Segment Start: INFORMATION SHOWN

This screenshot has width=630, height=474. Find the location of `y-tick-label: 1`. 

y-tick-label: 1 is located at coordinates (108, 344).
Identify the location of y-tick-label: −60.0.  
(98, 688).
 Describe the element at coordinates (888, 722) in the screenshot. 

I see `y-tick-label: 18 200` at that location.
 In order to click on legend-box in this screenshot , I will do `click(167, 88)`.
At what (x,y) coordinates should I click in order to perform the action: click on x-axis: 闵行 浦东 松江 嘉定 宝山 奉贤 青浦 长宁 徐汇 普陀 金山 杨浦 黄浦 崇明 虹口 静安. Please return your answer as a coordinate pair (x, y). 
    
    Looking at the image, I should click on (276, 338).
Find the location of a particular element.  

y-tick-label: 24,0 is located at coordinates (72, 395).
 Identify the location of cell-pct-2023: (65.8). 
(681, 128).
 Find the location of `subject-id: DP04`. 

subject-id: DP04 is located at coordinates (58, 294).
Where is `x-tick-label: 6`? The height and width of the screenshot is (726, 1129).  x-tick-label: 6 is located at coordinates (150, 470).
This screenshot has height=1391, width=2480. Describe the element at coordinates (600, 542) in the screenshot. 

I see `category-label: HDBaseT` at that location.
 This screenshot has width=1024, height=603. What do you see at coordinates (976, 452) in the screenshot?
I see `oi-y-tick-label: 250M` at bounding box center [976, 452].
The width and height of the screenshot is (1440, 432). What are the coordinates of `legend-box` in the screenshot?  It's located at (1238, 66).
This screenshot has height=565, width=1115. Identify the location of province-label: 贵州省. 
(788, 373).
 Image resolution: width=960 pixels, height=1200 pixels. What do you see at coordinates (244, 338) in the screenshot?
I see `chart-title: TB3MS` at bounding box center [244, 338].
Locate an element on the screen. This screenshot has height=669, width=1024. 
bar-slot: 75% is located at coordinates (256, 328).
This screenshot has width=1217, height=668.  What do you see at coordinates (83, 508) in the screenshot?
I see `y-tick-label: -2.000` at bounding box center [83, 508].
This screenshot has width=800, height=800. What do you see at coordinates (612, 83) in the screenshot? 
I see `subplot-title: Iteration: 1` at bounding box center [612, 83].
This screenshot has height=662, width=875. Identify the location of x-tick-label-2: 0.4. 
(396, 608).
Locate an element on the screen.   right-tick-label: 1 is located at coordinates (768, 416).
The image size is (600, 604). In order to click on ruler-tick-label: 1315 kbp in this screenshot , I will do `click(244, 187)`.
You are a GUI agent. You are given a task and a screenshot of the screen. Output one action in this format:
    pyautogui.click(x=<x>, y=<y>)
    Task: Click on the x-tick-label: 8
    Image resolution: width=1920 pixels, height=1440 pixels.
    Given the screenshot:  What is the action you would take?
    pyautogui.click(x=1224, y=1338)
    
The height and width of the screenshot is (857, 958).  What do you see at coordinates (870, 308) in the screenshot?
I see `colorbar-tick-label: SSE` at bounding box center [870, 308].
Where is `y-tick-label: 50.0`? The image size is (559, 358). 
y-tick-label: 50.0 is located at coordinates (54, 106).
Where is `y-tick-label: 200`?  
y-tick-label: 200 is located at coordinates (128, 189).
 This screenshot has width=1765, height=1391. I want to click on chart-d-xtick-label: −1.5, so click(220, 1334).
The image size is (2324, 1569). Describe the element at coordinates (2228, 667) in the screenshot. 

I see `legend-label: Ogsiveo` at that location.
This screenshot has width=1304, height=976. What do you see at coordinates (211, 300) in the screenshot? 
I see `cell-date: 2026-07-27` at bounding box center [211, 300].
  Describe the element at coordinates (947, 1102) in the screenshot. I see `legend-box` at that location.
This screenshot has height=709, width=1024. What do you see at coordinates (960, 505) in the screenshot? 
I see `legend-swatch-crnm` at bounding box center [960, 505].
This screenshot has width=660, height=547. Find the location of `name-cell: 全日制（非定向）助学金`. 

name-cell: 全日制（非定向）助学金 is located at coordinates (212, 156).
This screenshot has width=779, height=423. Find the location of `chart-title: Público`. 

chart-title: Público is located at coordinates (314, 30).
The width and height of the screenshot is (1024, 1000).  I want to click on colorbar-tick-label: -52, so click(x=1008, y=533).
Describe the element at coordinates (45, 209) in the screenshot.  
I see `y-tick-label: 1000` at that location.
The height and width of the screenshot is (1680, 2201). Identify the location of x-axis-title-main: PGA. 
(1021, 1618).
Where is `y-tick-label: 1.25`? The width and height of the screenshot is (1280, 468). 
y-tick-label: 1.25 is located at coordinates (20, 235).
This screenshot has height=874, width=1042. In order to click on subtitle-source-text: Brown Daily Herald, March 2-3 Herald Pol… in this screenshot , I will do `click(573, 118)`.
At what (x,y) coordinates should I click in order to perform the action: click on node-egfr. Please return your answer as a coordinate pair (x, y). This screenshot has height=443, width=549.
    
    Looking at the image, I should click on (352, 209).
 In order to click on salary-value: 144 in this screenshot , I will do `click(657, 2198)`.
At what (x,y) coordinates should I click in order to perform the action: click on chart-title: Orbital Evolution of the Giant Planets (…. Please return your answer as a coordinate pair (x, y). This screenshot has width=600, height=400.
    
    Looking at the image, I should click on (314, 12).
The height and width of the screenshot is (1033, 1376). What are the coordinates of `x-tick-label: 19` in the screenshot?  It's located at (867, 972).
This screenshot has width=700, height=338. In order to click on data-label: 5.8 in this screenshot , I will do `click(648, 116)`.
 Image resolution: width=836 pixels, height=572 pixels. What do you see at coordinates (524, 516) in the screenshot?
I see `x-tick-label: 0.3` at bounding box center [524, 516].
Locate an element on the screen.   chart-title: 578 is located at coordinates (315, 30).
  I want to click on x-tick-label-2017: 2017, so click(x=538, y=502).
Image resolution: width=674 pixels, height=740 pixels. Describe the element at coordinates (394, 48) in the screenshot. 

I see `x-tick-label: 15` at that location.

Segment End: INFORMATION SHOWN

- ASSIGNMENT: Retype everything from the line containing "The height and width of the screenshot is (1033, 1376)." down to the end of the material, with no changes.

- ANSWER SPACE:
The height and width of the screenshot is (1033, 1376). What are the coordinates of `x-tick-label: 19` in the screenshot?  It's located at (867, 972).
This screenshot has width=700, height=338. In order to click on data-label: 5.8 in this screenshot , I will do `click(648, 116)`.
 Image resolution: width=836 pixels, height=572 pixels. What do you see at coordinates (524, 516) in the screenshot?
I see `x-tick-label: 0.3` at bounding box center [524, 516].
Locate an element on the screen.   chart-title: 578 is located at coordinates (315, 30).
  I want to click on x-tick-label-2017: 2017, so click(x=538, y=502).
Image resolution: width=674 pixels, height=740 pixels. Describe the element at coordinates (394, 48) in the screenshot. 

I see `x-tick-label: 15` at that location.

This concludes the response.